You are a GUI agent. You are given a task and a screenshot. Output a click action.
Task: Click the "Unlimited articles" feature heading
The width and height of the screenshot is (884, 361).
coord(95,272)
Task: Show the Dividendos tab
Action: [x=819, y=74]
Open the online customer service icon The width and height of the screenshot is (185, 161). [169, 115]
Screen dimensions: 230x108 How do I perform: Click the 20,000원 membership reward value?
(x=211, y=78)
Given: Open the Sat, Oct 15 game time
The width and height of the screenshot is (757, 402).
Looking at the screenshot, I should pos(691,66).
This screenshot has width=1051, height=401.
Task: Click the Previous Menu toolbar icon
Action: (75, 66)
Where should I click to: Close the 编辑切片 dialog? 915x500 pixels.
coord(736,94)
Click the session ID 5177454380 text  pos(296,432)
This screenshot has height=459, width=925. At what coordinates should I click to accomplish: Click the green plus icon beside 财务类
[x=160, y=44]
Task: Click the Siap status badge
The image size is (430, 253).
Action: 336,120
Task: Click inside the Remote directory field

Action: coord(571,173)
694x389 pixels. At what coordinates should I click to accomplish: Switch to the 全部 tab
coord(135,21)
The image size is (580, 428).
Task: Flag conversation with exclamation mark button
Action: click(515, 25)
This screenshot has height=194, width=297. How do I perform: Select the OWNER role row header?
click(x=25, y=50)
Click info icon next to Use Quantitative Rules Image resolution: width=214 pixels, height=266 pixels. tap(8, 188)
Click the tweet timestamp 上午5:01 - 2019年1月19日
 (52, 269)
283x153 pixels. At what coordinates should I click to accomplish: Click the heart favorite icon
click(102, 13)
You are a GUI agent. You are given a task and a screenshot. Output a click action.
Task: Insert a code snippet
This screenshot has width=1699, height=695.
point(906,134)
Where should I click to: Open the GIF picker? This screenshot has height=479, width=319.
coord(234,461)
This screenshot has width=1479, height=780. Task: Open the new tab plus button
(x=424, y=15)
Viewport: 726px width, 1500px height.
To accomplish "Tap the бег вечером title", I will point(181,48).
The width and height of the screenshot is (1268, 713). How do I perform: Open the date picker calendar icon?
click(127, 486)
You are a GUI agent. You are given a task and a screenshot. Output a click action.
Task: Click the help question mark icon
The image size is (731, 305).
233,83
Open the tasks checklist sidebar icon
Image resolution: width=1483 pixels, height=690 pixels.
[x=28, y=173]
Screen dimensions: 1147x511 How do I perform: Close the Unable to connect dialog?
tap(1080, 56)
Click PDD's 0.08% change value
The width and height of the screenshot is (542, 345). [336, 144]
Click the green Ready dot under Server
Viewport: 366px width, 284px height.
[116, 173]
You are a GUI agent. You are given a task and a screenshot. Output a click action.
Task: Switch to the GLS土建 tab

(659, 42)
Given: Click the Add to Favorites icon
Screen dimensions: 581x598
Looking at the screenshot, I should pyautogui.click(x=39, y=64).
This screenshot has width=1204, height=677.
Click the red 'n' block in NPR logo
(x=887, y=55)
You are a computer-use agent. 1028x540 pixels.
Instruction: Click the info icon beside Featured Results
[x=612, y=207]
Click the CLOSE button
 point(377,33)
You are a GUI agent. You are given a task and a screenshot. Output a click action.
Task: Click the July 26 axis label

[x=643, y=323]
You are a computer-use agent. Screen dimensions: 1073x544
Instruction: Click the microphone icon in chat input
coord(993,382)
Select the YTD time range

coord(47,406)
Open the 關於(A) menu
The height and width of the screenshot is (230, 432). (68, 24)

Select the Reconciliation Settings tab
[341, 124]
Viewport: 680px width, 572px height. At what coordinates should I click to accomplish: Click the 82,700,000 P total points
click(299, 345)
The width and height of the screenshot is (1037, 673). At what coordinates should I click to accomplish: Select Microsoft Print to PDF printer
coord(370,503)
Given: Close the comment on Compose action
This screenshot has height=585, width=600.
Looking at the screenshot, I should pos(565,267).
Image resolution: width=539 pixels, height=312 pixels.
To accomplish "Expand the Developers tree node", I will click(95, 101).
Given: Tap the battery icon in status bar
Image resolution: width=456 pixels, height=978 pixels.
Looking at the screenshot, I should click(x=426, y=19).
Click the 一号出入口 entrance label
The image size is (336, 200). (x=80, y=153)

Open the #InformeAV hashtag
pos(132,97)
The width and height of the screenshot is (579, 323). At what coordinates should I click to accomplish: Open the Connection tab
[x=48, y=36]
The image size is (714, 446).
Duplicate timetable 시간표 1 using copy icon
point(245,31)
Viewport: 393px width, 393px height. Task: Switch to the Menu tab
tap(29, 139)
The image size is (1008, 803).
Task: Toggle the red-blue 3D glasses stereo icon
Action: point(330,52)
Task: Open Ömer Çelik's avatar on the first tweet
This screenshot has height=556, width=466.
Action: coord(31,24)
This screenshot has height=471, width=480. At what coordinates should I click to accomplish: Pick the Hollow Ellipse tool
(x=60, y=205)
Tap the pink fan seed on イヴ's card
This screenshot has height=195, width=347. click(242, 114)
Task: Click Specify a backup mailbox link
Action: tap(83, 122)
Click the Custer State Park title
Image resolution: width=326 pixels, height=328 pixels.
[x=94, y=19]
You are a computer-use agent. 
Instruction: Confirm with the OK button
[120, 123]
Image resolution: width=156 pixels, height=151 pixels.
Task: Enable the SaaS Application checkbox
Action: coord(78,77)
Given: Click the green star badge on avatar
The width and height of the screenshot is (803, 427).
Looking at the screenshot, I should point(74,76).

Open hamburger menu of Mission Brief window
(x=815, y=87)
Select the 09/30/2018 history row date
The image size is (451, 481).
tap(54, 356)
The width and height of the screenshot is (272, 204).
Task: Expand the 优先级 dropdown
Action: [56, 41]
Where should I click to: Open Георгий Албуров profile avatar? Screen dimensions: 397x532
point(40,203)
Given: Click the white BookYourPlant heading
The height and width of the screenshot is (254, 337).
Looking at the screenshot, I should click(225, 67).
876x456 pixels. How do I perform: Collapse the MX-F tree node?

▸ Task to carry out
Quote every record above exactly.

▸ Response to this task
You are a GUI agent. You are given a task and a screenshot. Output a click action.
Task: Click the "Unlimited articles" feature heading
The width and height of the screenshot is (884, 361).
coord(95,272)
Task: Show the Dividendos tab
Action: [x=819, y=74]
Open the online customer service icon The width and height of the screenshot is (185, 161). [169, 115]
Screen dimensions: 230x108 How do I perform: Click the 20,000원 membership reward value?
(x=211, y=78)
Given: Open the Sat, Oct 15 game time
The width and height of the screenshot is (757, 402).
Looking at the screenshot, I should pos(691,66).
This screenshot has width=1051, height=401.
Task: Click the Previous Menu toolbar icon
Action: (75, 66)
Where should I click to: Close the 编辑切片 dialog? 915x500 pixels.
coord(736,94)
Click the session ID 5177454380 text  pos(296,432)
This screenshot has height=459, width=925. At what coordinates should I click to accomplish: Click the green plus icon beside 财务类
[x=160, y=44]
Task: Click the Siap status badge
The image size is (430, 253).
Action: 336,120
Task: Click inside the Remote directory field

Action: coord(571,173)
694x389 pixels. At what coordinates should I click to accomplish: Switch to the 全部 tab
coord(135,21)
The image size is (580, 428).
Task: Flag conversation with exclamation mark button
Action: click(515, 25)
This screenshot has height=194, width=297. How do I perform: Select the OWNER role row header?
click(x=25, y=50)
Click info icon next to Use Quantitative Rules Image resolution: width=214 pixels, height=266 pixels. tap(8, 188)
Click the tweet timestamp 上午5:01 - 2019年1月19日
 (52, 269)
283x153 pixels. At what coordinates should I click to accomplish: Click the heart favorite icon
click(102, 13)
You are a GUI agent. You are given a task and a screenshot. Output a click action.
Task: Insert a code snippet
This screenshot has width=1699, height=695.
point(906,134)
Where should I click to: Open the GIF picker? This screenshot has height=479, width=319.
coord(234,461)
This screenshot has width=1479, height=780. Task: Open the new tab plus button
(x=424, y=15)
Viewport: 726px width, 1500px height.
To accomplish "Tap the бег вечером title", I will point(181,48).
The width and height of the screenshot is (1268, 713). How do I perform: Open the date picker calendar icon?
click(127, 486)
You are a GUI agent. You are given a task and a screenshot. Output a click action.
Task: Click the help question mark icon
The image size is (731, 305).
233,83
Open the tasks checklist sidebar icon
Image resolution: width=1483 pixels, height=690 pixels.
[x=28, y=173]
Screen dimensions: 1147x511 How do I perform: Close the Unable to connect dialog?
tap(1080, 56)
Click PDD's 0.08% change value
The width and height of the screenshot is (542, 345). [336, 144]
Click the green Ready dot under Server
Viewport: 366px width, 284px height.
[116, 173]
You are a GUI agent. You are given a task and a screenshot. Output a click action.
Task: Switch to the GLS土建 tab

(659, 42)
Given: Click the Add to Favorites icon
Screen dimensions: 581x598
Looking at the screenshot, I should pyautogui.click(x=39, y=64).
This screenshot has width=1204, height=677.
Click the red 'n' block in NPR logo
(x=887, y=55)
You are a computer-use agent. 1028x540 pixels.
Instruction: Click the info icon beside Featured Results
[x=612, y=207]
Click the CLOSE button
 point(377,33)
You are a GUI agent. You are given a task and a screenshot. Output a click action.
Task: Click the July 26 axis label

[x=643, y=323]
You are a computer-use agent. Screen dimensions: 1073x544
Instruction: Click the microphone icon in chat input
coord(993,382)
Select the YTD time range

coord(47,406)
Open the 關於(A) menu
The height and width of the screenshot is (230, 432). (68, 24)

Select the Reconciliation Settings tab
[341, 124]
Viewport: 680px width, 572px height. At what coordinates should I click to accomplish: Click the 82,700,000 P total points
click(299, 345)
The width and height of the screenshot is (1037, 673). At what coordinates should I click to accomplish: Select Microsoft Print to PDF printer
coord(370,503)
Given: Close the comment on Compose action
This screenshot has height=585, width=600.
Looking at the screenshot, I should pos(565,267).
Image resolution: width=539 pixels, height=312 pixels.
To accomplish "Expand the Developers tree node", I will click(95, 101).
Given: Tap the battery icon in status bar
Image resolution: width=456 pixels, height=978 pixels.
Looking at the screenshot, I should click(x=426, y=19).
Click the 一号出入口 entrance label
The image size is (336, 200). (x=80, y=153)

Open the #InformeAV hashtag
pos(132,97)
The width and height of the screenshot is (579, 323). At what coordinates should I click to accomplish: Open the Connection tab
[x=48, y=36]
The image size is (714, 446).
Duplicate timetable 시간표 1 using copy icon
point(245,31)
Viewport: 393px width, 393px height. Task: Switch to the Menu tab
tap(29, 139)
The image size is (1008, 803).
Task: Toggle the red-blue 3D glasses stereo icon
Action: point(330,52)
Task: Open Ömer Çelik's avatar on the first tweet
This screenshot has height=556, width=466.
Action: coord(31,24)
This screenshot has height=471, width=480. At what coordinates should I click to accomplish: Pick the Hollow Ellipse tool
(x=60, y=205)
Tap the pink fan seed on イヴ's card
This screenshot has height=195, width=347. click(242, 114)
Task: Click Specify a backup mailbox link
Action: tap(83, 122)
Click the Custer State Park title
Image resolution: width=326 pixels, height=328 pixels.
[x=94, y=19]
You are a computer-use agent. 
Instruction: Confirm with the OK button
[120, 123]
Image resolution: width=156 pixels, height=151 pixels.
Task: Enable the SaaS Application checkbox
Action: coord(78,77)
Given: Click the green star badge on avatar
The width and height of the screenshot is (803, 427).
Looking at the screenshot, I should point(74,76).

Open hamburger menu of Mission Brief window
(x=815, y=87)
Select the 09/30/2018 history row date
The image size is (451, 481).
tap(54, 356)
The width and height of the screenshot is (272, 204).
Task: Expand the 优先级 dropdown
Action: [56, 41]
Where should I click to: Open Георгий Албуров profile avatar? Screen dimensions: 397x532
point(40,203)
Given: Click the white BookYourPlant heading
The height and width of the screenshot is (254, 337).
Looking at the screenshot, I should click(225, 67).
876x456 pixels. How do I perform: Collapse the MX-F tree node?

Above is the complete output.